## AVAILABLE RECORDS
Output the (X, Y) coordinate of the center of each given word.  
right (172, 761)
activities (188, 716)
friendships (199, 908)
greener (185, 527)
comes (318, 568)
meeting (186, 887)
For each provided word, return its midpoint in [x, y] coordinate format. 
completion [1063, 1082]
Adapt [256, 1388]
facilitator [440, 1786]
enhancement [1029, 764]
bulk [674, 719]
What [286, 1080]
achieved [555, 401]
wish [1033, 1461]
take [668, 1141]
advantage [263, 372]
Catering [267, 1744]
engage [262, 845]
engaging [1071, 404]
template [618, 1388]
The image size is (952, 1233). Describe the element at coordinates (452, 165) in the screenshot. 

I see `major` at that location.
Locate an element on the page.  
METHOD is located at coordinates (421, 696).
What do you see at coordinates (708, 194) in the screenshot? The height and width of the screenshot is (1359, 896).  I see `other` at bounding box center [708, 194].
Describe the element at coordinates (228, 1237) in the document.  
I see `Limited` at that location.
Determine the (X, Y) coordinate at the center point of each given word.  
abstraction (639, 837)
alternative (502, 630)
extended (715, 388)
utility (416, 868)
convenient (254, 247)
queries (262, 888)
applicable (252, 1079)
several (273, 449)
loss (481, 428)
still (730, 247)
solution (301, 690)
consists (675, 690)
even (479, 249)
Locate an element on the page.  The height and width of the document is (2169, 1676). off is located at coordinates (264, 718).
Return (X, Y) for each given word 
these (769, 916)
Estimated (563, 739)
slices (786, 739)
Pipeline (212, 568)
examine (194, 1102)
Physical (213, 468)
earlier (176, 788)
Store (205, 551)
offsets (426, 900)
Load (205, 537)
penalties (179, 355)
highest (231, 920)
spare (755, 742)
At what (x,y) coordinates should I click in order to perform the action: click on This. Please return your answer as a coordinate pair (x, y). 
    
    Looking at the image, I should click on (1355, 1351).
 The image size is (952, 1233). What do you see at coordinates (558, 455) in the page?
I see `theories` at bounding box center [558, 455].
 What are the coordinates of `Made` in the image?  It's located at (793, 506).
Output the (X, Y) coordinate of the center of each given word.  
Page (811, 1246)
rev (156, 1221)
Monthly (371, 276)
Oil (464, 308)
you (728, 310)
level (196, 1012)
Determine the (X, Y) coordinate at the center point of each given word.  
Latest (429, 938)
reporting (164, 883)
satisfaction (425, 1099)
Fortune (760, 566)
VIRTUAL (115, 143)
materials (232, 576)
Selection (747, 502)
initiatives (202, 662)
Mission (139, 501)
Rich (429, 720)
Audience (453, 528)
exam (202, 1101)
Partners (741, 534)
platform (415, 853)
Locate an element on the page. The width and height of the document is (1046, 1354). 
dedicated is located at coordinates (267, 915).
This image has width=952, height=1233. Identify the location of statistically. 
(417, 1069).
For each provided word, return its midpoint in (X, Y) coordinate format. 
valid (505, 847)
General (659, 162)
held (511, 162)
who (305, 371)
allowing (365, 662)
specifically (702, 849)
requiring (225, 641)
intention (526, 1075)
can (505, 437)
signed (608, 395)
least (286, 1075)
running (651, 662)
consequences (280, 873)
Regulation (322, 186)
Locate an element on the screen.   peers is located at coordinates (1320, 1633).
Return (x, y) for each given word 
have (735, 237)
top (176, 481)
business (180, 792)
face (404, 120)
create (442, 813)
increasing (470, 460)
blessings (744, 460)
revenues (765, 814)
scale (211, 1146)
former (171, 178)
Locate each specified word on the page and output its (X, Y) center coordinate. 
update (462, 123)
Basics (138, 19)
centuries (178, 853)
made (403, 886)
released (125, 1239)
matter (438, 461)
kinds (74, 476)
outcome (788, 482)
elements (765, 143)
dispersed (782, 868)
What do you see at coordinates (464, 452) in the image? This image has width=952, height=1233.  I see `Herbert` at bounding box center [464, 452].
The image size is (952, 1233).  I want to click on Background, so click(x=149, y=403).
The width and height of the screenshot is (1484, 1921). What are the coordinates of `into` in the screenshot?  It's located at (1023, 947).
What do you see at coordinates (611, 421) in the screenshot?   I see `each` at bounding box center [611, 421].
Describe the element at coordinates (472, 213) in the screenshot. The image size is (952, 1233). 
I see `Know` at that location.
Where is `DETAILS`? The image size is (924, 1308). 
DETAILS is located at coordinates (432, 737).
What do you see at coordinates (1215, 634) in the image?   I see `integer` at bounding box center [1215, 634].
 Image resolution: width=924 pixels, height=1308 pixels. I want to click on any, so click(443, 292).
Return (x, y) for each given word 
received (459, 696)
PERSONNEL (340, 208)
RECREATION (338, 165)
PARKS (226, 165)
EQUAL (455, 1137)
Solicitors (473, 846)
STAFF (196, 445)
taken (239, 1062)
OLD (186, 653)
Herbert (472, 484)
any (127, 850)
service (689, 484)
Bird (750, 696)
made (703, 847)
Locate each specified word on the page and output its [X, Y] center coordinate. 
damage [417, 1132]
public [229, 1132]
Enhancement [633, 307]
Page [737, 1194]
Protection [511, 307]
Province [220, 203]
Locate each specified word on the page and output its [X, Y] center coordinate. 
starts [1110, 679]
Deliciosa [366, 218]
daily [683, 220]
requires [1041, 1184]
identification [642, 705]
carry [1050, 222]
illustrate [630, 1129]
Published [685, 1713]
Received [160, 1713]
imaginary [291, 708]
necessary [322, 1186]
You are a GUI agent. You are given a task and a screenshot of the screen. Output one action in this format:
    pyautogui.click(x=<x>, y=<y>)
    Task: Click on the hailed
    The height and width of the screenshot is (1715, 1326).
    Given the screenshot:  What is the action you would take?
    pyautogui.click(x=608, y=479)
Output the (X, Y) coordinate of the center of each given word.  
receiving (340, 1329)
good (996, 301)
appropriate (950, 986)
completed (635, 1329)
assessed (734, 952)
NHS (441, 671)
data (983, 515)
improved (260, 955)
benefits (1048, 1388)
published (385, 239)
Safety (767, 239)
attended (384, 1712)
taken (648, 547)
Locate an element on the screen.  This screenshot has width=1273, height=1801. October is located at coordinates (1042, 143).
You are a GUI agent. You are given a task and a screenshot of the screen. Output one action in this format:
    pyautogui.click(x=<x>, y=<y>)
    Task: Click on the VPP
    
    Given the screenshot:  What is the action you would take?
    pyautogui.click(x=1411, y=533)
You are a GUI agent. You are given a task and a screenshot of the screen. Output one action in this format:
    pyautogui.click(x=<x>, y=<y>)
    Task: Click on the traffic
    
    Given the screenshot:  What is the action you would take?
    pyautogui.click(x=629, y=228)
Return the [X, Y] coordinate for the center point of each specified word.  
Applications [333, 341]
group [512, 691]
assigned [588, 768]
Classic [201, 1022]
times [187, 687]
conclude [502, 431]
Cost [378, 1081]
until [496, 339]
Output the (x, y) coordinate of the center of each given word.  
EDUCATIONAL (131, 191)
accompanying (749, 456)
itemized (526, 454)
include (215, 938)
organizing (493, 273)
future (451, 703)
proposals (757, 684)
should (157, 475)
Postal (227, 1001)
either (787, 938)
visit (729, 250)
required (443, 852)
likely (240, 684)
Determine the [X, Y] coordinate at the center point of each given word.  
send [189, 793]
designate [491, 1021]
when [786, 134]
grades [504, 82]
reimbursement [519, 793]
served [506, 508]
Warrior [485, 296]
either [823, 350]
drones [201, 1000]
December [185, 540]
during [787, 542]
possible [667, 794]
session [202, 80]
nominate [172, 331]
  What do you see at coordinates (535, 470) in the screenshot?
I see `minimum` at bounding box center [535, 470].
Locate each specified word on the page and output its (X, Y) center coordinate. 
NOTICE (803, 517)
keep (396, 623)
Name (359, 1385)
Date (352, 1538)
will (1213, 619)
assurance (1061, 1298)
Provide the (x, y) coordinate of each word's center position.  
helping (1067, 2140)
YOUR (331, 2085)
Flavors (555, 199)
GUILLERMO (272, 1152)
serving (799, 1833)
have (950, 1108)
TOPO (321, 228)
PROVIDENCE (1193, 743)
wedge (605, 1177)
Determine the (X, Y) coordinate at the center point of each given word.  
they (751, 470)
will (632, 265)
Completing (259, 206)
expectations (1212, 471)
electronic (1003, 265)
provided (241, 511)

## WHAT TO DO
Write out everything in the items above, unchanged, from the line containing "RECREATION (338, 165)" down to the line containing "assigned [588, 768]", both of those lines included.

## RESULT
RECREATION (338, 165)
PARKS (226, 165)
EQUAL (455, 1137)
Solicitors (473, 846)
STAFF (196, 445)
taken (239, 1062)
OLD (186, 653)
Herbert (472, 484)
any (127, 850)
service (689, 484)
Bird (750, 696)
made (703, 847)
Locate each specified word on the page and output its [X, Y] center coordinate. 
damage [417, 1132]
public [229, 1132]
Enhancement [633, 307]
Page [737, 1194]
Protection [511, 307]
Province [220, 203]
Locate each specified word on the page and output its [X, Y] center coordinate. 
starts [1110, 679]
Deliciosa [366, 218]
daily [683, 220]
requires [1041, 1184]
identification [642, 705]
carry [1050, 222]
illustrate [630, 1129]
Published [685, 1713]
Received [160, 1713]
imaginary [291, 708]
necessary [322, 1186]
You are a GUI agent. You are given a task and a screenshot of the screen. Output one action in this format:
    pyautogui.click(x=<x>, y=<y>)
    Task: Click on the hailed
    The height and width of the screenshot is (1715, 1326).
    Given the screenshot:  What is the action you would take?
    pyautogui.click(x=608, y=479)
Output the (X, Y) coordinate of the center of each given word.  
receiving (340, 1329)
good (996, 301)
appropriate (950, 986)
completed (635, 1329)
assessed (734, 952)
NHS (441, 671)
data (983, 515)
improved (260, 955)
benefits (1048, 1388)
published (385, 239)
Safety (767, 239)
attended (384, 1712)
taken (648, 547)
Locate an element on the screen.  This screenshot has width=1273, height=1801. October is located at coordinates (1042, 143).
You are a GUI agent. You are given a task and a screenshot of the screen. Output one action in this format:
    pyautogui.click(x=<x>, y=<y>)
    Task: Click on the VPP
    
    Given the screenshot:  What is the action you would take?
    pyautogui.click(x=1411, y=533)
You are a GUI agent. You are given a task and a screenshot of the screen. Output one action in this format:
    pyautogui.click(x=<x>, y=<y>)
    Task: Click on the traffic
    
    Given the screenshot:  What is the action you would take?
    pyautogui.click(x=629, y=228)
Return the [X, Y] coordinate for the center point of each specified word.  
Applications [333, 341]
group [512, 691]
assigned [588, 768]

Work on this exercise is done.